## Text extract
--- Start ---

Large investment houses, hedge funds, and analysts are assuming that the recession of 08-09 is a normal inventory retrenchment, rooted in overcapacity. Taken together with the conventional and unconventional measures noted above, they almost unanimously agree that a "V-shaped" recovery will ensue, as they have before. In 2007, they all unanimously agreed that there was no overcapacity, and therefore could be no recession. As they were proven wrong for ignoring the debt side of the equation then, so will they again. This was not a normal recession. It was brought on by a credit contraction for the first time since the Great Depression.
The unanimity of opinion on this matter should not be understated. Nearly every investment/business professional (+/- 90%) has received their education from the same sources that suggest a) credit growth/contraction has no appreciable impact on the business cycle or the structure of production; b) aggregate debt levels are irrelevant because "we owe it to ourselves." They are wrong on both accounts.

--- End ---

## Required task 1
List the groups that the first sentence of the recession commentary says assume the 2008–09 downturn is a normal inventory retrenchment.
## Required task 2
Write the next part of the commentary on the 2008–09 recession, picking up after its last sentence.

## Supplied data
--- Start ---

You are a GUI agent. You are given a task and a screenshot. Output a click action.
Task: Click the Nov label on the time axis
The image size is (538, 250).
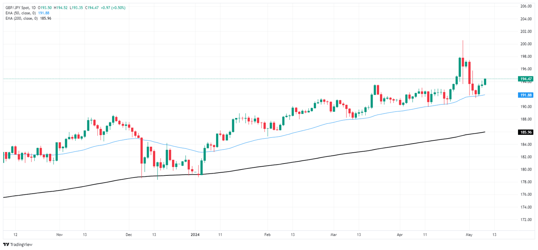59,235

--- End ---

## Exercise response 1
Large investment houses, hedge funds, and analysts.

## Exercise response 2
The mathematically based assumptions of these professionals not only influence their views on an imminent economic recovery to "equilibrium" or "potential output," but they influence their views on how asset markets in general will respond. Naturally, these mathematical models with all their flawed assumptions paint a very favourable picture for stocks, corporate bonds, commodities and foreign currencies.
Because I operate from a different perspective, focusing on debt and the effects it has on growth patterns, my views on asset markets are also different. I see the present (and pre-bubble) valuations of these assets as being determined on the availability of credit and thus the ability for people to borrow money for speculative purposes. Comparative valuation analysis of the past 30 years (during which credit growth was excessive) with the previous 100 years of data is supportive of this claim. To date, I have found no other explanation for these discrepancies.
The value of any asset is primarily owed to its ability to generate cashflow. The value of an apartment building is the amount of rents it can generate over the projected life of the building minus property taxes, maintenance costs, and depreciation. But over the past few decades a premium has been applied to this. Because interest rates have been held below the rate of credit growth, asset prices can reasonably be expected to increase. It is a simple calculation for speculators: if outstanding credit is expanding at 8% per year, then the price of an asset should rise to reflect the total amount of credit available to purchase it. But if interest rates are at only 5%, then owning the asset yields a greater return than a savings account.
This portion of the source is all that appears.